* _Task directions_
Under this line is some data; print exactly the lines from the one containing "This screenshot has width=457, height=292." through its last line, without pictures.

* _Records provided_
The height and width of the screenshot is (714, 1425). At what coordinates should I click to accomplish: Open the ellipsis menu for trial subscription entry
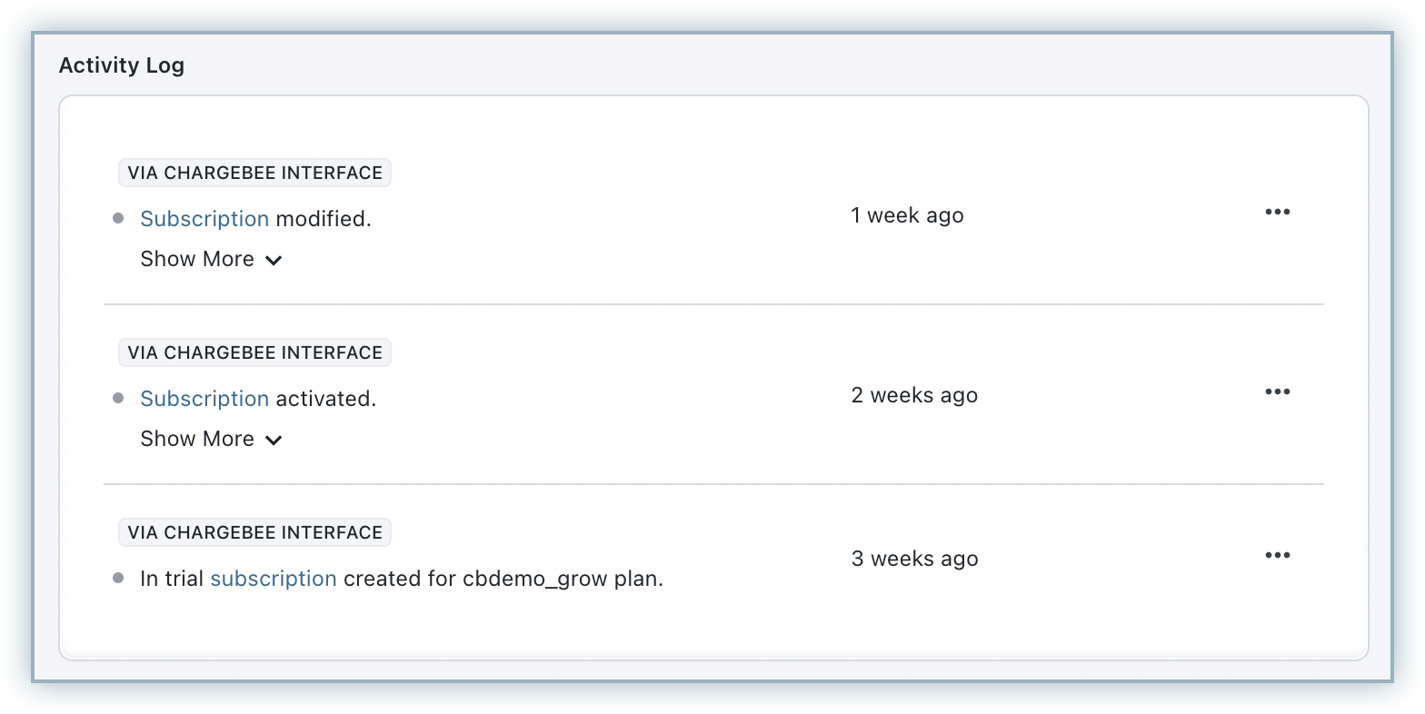(1277, 556)
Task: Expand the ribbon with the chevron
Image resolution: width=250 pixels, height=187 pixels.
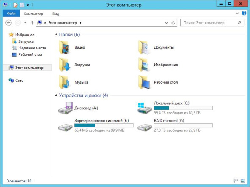Action: click(x=237, y=14)
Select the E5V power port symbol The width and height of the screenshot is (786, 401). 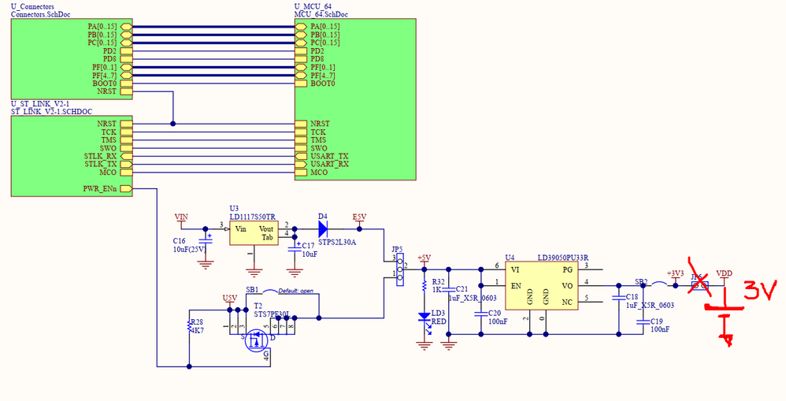coord(359,218)
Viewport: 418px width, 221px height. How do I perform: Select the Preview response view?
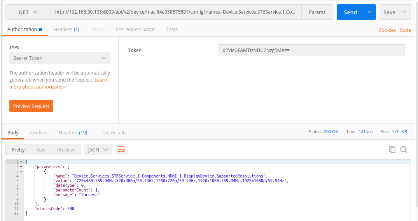click(65, 150)
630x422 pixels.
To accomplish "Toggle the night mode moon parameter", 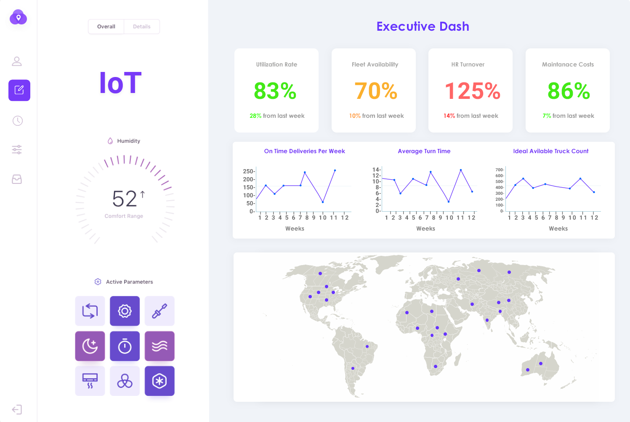I will (x=90, y=346).
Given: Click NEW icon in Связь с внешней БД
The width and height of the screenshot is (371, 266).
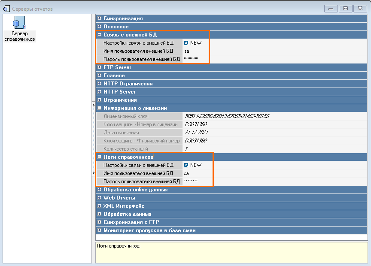Looking at the screenshot, I should coord(186,43).
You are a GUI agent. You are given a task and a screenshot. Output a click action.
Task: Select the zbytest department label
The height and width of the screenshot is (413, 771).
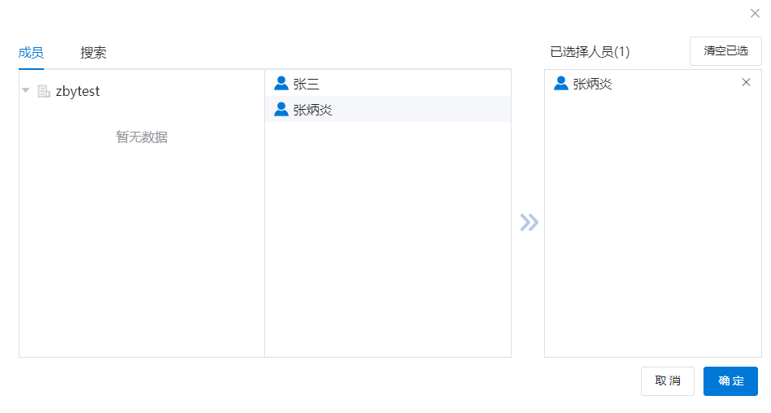(77, 91)
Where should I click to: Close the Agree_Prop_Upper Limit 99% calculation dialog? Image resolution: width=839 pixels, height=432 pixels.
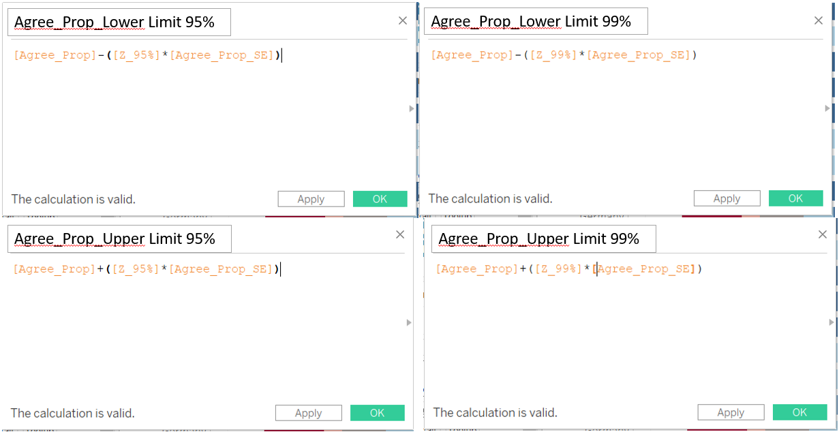tap(821, 235)
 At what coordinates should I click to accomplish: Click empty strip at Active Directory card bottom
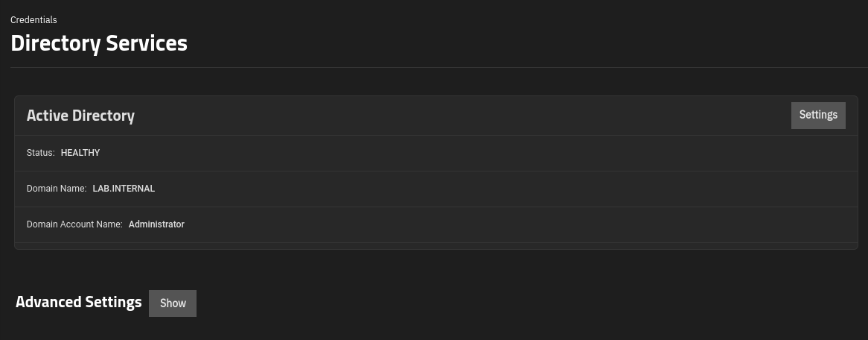[432, 246]
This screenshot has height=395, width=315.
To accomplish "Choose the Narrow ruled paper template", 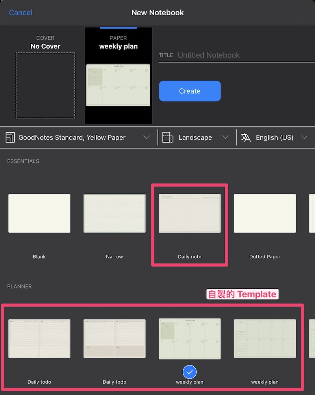I will 114,213.

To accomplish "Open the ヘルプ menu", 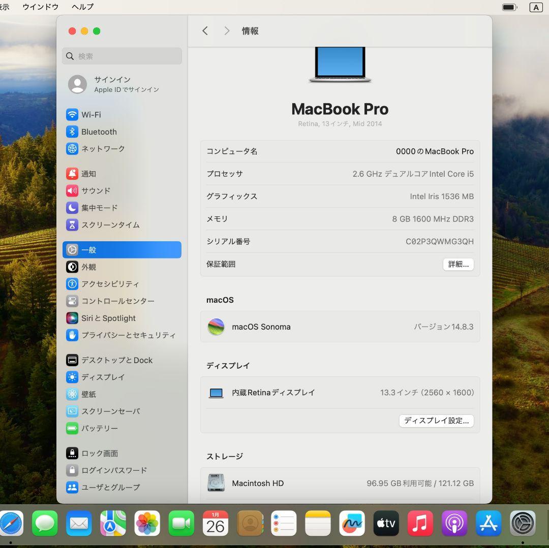I will pyautogui.click(x=82, y=7).
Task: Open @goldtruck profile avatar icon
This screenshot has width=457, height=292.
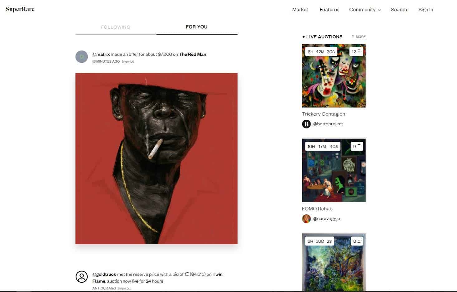Action: (82, 277)
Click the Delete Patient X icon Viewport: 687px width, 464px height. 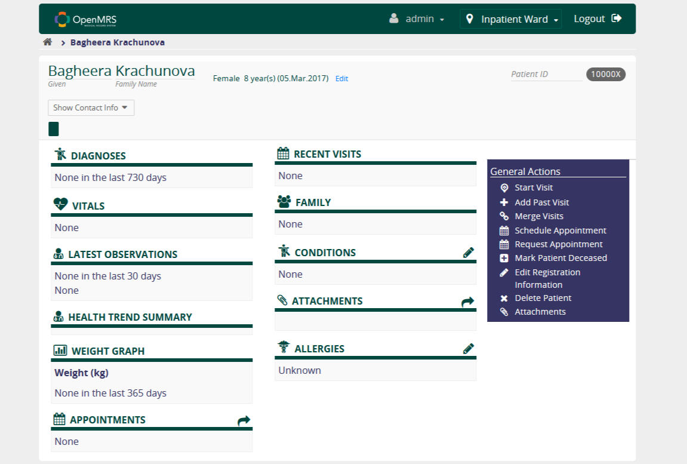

* _Result of this task_
This screenshot has width=457, height=292.
Action: (82, 277)
Click the Delete Patient X icon Viewport: 687px width, 464px height. 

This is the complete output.